Inside Business Podcast
Mr Rigney is hoping that “hundreds and maybe even thousands” will visit the centre this year, which will have 20 staff when fully operational. “As we head into 2021 we would hope to be in the 25,000-30,000 bracket.”
The Shed Distillery was set up in 2014 and is best known for its Drumshanbo Gunpowder Irish Gin, while it also recently launched its own single pot still Irish whiskey.
Bottles of gin
It sold more than a million bottles of gin last year and was on target to increase that to about 1.4 million in 2020 until the pandemic struck. “Obviously that’s going to be affected by what’s happening around the world. Travel retail is down probably 90 per cent and that’s a big part of our business. We’re having to be more resourceful about how we go about our business.”
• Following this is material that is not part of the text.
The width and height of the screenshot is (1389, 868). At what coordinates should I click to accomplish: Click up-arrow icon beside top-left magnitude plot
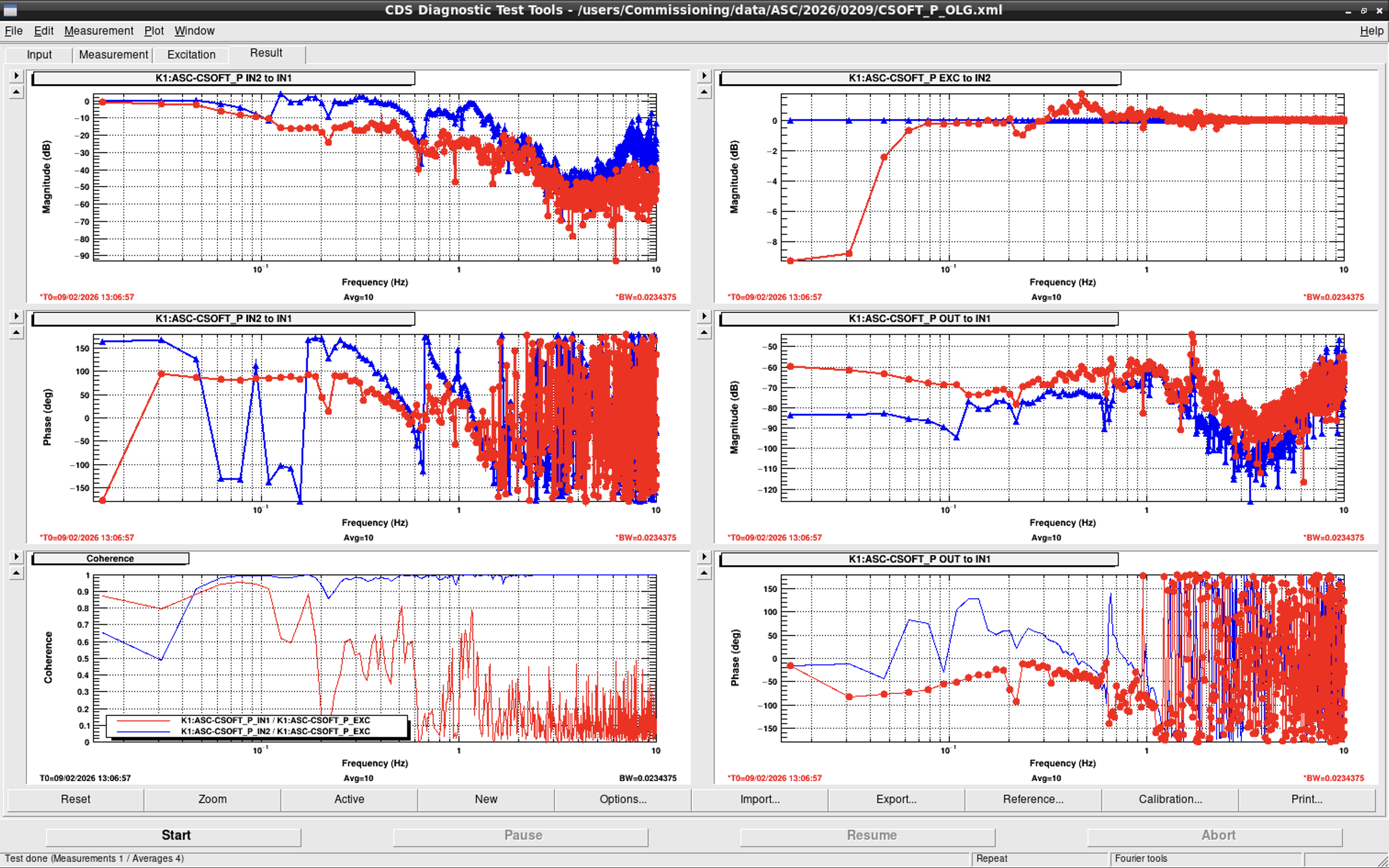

In the year ended September 2019, the company posted revenues of €7.1 million, and Mr Rigney expects it to exceed €8 million in the current financial period. “Covid has reduced the momentum of growth in the business by about half,” he said, predicting that growth would be 10-15 per cent.
“Up until March we had been proceeding pretty well. We’re in 60 markets with the gin and we had tremendous momentum until Covid struck. It’s definitely more challenging now. Hopefully when this passes, and it will, we can resume strong growth in all our markets. It’s a tough market and challenging and we need to really work hard and continue to be resourceful.”